The Fun of having a pond
What exactly is nature study? It’s viewing the world around you and taking time to make note of it. It’s seeing ants and watching them work, watching a bumblebee bumble in the backyard, or finding clover in your front lawn. Nature study is simply the art of paying attention to the living things that surround you. It can happen indoors or out, at home or in the community and often when you go on vacation. It might even be something that you make!
We have a pond in our backyard that has gone through a couple of changes. The first year we had it, we were inundated with tadpoles. It was so cool listening to the calls of the toads, and one night the lad and I went out late and discovered mating toads. This of course, resulted in lots of tadpoles. For a fun quip from my lad see my original post.
As my son’s love affair with insects continued, we learned to build an insect trapping kit. This lovely device is called a Pooter. We used it for a long time and it was actually quite easy to make. You can make different sized one depending on the size of the insects you want to catch.
How Nature Study Happens
Nature Study mostly looked like taking advantage of where we were. If we went camping up north we took our time examining the wildlife around the numerous small ponds. If we went for a walk in the bush we’d examine the mosses, fungi, ferns, birds, spiders and insects that we came across. Our weekly trips to the local park let us watch the baby Canada geese mature. Regardless of where you live, nature study is possible.
It might look different to you. Where you live you might have pigeons and ospreys surrounding you, or you might have lizards and roadrunner in your backyard. For all I know, you might have manatees swimming in the local waterways. Take advantage of the world around you and take your time to learn about what you see. You never know what might inspire you… You might design your own toad area!
Bend down and touch the moss and fungi. Imagine if you will, the wonder in your child’s eyes when he discovers that some fungi puff up and release their spores if they are lightly brushed. Take your phone and grab a picture so you can remember and look up more information when you get home.
10 Ways To Engage in Summer Nature Study
- Go into your backyard/park/local green space. Put a hula hoop around yourself and now take the time to examine everything inside that hoola hoop, count the spiders, types of plants, ants and other insects, see if you can find any arthropods, tiny invertebrates, feathers etc.
- Weekly take walks in a bush, park, any green space, go to the beach, and just look… wildlife is everywhere. At the beach check the dunes for insects and spiders, watch the water birds, scour the shore for interesting rocks or shells. In the park, you’ll find birds, tracks of nocturnal critters, small rodents and maybe some reptiles too!
- Make an art project from collected items. For inspiration, you might find Crafty Ideas from Nature handy.
- Drawings while out in nature. One of the most enjoyable art pieces we’ve ever done has been going out into nature and drawing what we see. Moss on a log, a tiny spider in a web, a pine cone hanging from a tree, just sitting there and drawing while listening to the birds around us. Hugely successful and generated so much conversation.
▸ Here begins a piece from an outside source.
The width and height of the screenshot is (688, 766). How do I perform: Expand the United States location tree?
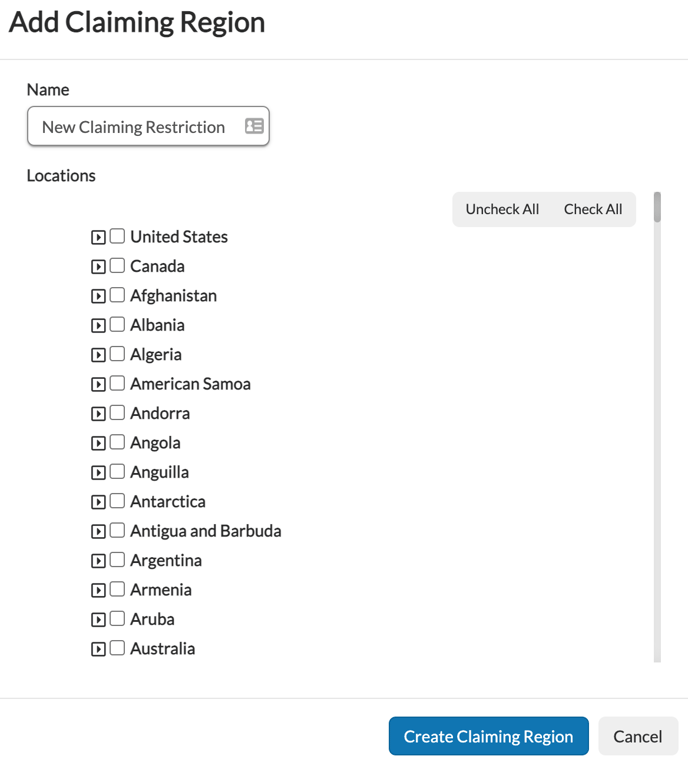98,238
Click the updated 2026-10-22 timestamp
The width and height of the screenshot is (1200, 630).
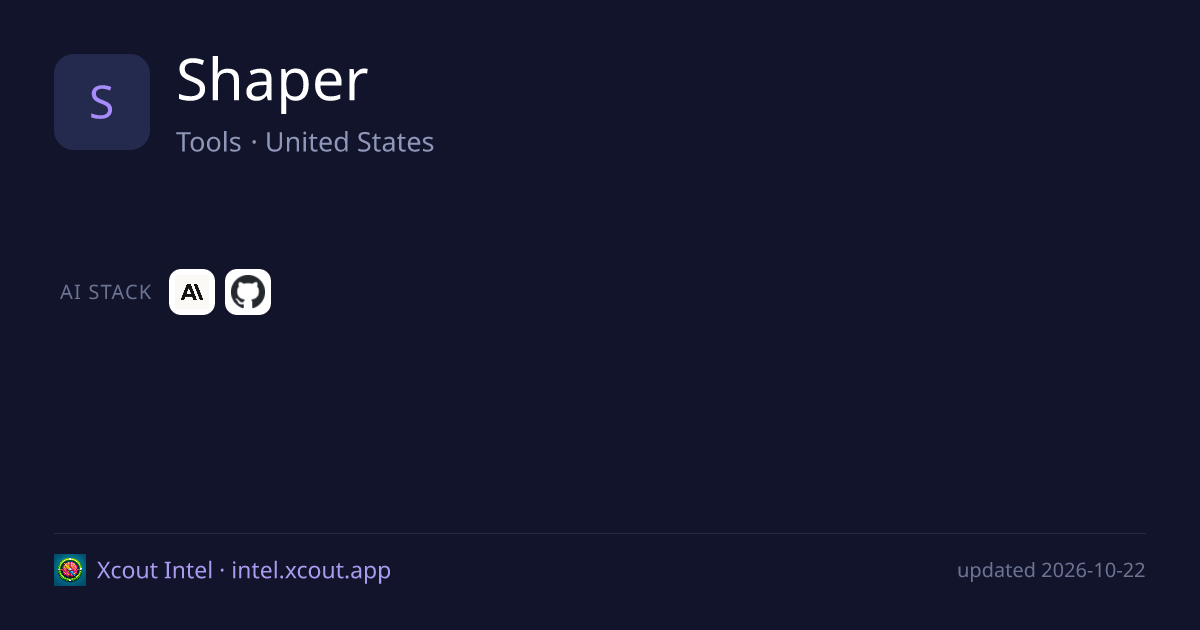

- Scavenger hunts. Looking for words about nature such as Wild Words, or objects to find, or specific plants. Have fun with it, it is great for all ages!
Five More ways
- Follow Inspiration from nature books, cards, or any study you are doing. Such as if studying owls, going on an owl prowl held by your local park/nature authority.
- Go out at night, to an area you are familiar with, and just sit quietly. Do you see anything different than you would during the day?
- Set up a bird feeder and note the birds that come through. Are there any that are just passing by and are thankful for a quick meal, or do you have any permanent residents?
- Get a pocket microscope so you can do close up examinations right on the spot, allowing you to release small critters right where you find them, or lets you examine a leaf or flower without damaging the plant. So quick and easy!
- Keep a nature journal. Just a way to document what you see and watch changes occur throughout the seasons. Write in it, draw in it, and attach a bag to keep items in.